**EXERCISE GOAL**: Exactly as they appear below, repeat the lines from the one with "Task: Toggle the form/grid view layout button" through the one with "Expand the Tipo de Transação dropdown", and no others.

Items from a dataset
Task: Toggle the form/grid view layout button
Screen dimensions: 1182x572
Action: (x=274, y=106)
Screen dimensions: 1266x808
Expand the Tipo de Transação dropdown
...
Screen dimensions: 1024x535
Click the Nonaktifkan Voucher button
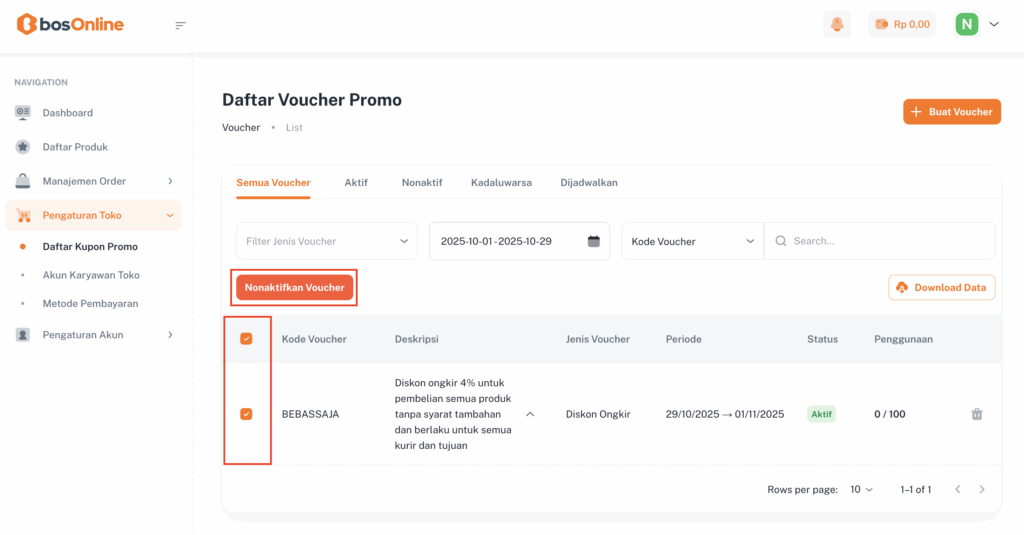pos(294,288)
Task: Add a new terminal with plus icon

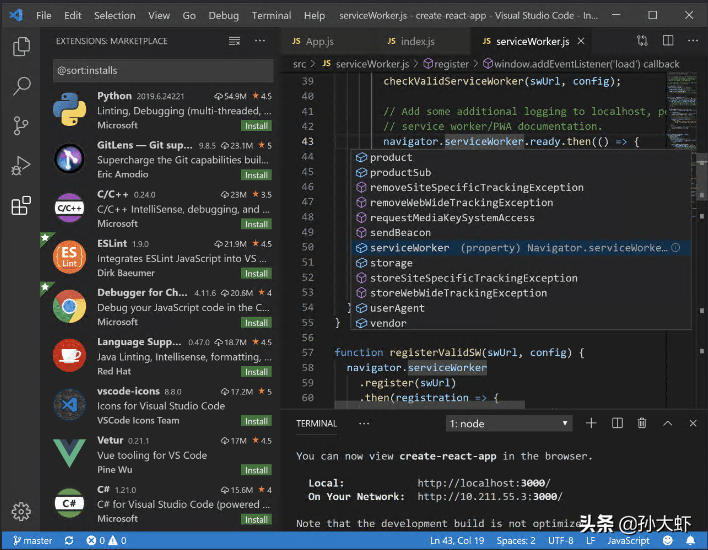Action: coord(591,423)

**SOLVED PROBLEM**:
Task: Toggle the form/grid view layout button
Screen dimensions: 1182x572
Action: (x=274, y=106)
Screen dimensions: 1266x808
Expand the Tipo de Transação dropdown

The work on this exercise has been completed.